RICHLAND CENTER, Wis. — Democrat Russ Feingold isn't the incumbent in Wisconsin's Senate race, and he wants voters to know it.
Even though he served 18 years in the Senate before losing to Republican Ron Johnson in 2010, Feingold is shaping his comeback and rematch bid against Johnson as if it's his first run for office.
He wants to be called Russ. He's not emphasizing achievements that made him a hero to liberals, like casting the lone vote against the Patriot Act. Instead, the 62-year-old Feingold spent the 101 days since he formally announced his campaign quietly visiting all 72 Wisconsin counties to meet with voters in small settings so he could reintroduce himself.
"An election should be about what's happening today and the future, instead of living in the past," Feingold told reporters after meeting with a group of University of Wisconsin students who weren't old enough to vote the last time he was on the ballot.
The contest is critical to Democratic hopes of recapturing majority control, and they would seem to have the edge considering the election comes in a presidential year in a state that hasn't backed a Republican's White House bid since Ronald Reagan.
Johnson and other Republicans have gone on the offensive with more than a year to go before the election, calling Feingold a hypocrite for breaking a 1992 pledge to take the majority of campaign donations from Wisconsin donors.
Feingold, who co-authored the McCain-Feingold campaign finance law designed to limit the influence of special interest money, says that doesn't make sense in the wake of the Citizens United ruling that altered the campaign finance landscape by legalizing large, undisclosed contributions.
Republicans say Feingold is not the youthful maverick who first ran in 1992 with a series of memorable and quirky campaign ads where he wrote promises on his garage door and opened his closet door and said, "Look. No skeletons."
Instead, they highlight the more than $100,000 Feingold has made on the speaking circuit since he left the Senate.
Johnson, 62, is hustling to combat his own serious vulnerabilities, including low name recognition. He is defending his blunt approach and tweaking his delivery to address concerns even among Republicans that he comes off as somewhat brusque.
His bluntness got him in trouble in July when he referred to "idiot inner-city kids" while criticizing liberals on school choice. A spokeswoman was forced to defend him, arguing that he was being sarcastic and the senator backed equal opportunity in education.
Johnson, too, has traveled to all 72 counties — doing it in just 42 days this summer. Johnson said he has hosted 43 telephone town halls where half a million people have dialed in.
While he's dropped his usual formal PowerPoint demonstration to lay out problems he sees facing the country, Johnson remains unapologetic about his approach.
"I get accused of lecturing, but I call it providing information," Johnson said at a recent town hall meeting in rural Richland Center that attracted about two dozen people.
Both men are running against history.
For Johnson, no Republican senator in Wisconsin has been elected in a presidential year since 1980.
For Feingold, only two senators nationwide since 1956 have won their old seat back after losing re-election.

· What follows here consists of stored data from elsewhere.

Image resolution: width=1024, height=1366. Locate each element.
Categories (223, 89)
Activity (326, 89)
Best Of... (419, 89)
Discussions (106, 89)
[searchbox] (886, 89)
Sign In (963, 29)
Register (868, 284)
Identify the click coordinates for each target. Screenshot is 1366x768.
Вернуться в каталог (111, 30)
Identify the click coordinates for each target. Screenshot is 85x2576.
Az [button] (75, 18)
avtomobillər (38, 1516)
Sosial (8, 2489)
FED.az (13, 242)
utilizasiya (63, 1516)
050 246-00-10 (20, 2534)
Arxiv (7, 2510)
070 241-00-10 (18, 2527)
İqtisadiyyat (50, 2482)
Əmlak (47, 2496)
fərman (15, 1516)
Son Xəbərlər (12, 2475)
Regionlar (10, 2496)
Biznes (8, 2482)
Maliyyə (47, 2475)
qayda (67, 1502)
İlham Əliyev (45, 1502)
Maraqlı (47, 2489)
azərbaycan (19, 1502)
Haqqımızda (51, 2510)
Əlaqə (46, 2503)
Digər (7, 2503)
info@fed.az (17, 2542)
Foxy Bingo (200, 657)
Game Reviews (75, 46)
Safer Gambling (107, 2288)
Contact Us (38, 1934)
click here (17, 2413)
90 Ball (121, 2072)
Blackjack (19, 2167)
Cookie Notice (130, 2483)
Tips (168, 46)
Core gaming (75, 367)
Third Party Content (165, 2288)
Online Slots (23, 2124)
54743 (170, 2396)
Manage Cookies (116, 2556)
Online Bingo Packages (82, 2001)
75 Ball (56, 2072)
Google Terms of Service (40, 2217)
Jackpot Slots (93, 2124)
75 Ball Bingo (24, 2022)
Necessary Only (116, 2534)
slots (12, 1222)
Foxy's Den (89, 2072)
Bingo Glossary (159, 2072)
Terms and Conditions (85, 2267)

And it's been even longer — 1934 — since someone beat the same person who knocked them out of office.
A Marquette University Law School poll in August suggested difficulty ahead for Johnson. After five years in office, 38 percent of voters still don't know enough about Johnson to form an opinion. Of those who do, only 30 percent view him favorably compared with 47 percent for Feingold.
"Trust me, it's not because I haven't been out there," Johnson said. "Any time I've got, we're pounding the state, all four corners."
Feingold's campaign emphasizes his support for raising the minimum wage, while Johnson opposes it. And Feingold, who has held a series of meetings with young voters on college campuses across Wisconsin, sees an opportunity on student loan debt.
He supports allowing students to refinance their loans, increasing spending on Pell grants and on federal funding for higher education, while Johnson opposes federal government involvement with student loans.
Outside groups are trying to influence the race.
The conservative Restoration PAC spent $500,000 on television spots this summer touting Johnson's opposition to the Iranian nuclear arms deal, which Feingold supports.
But another heavyweight conservative PAC, American Crossroads, said last week it hasn't decided whether to commit money to the race.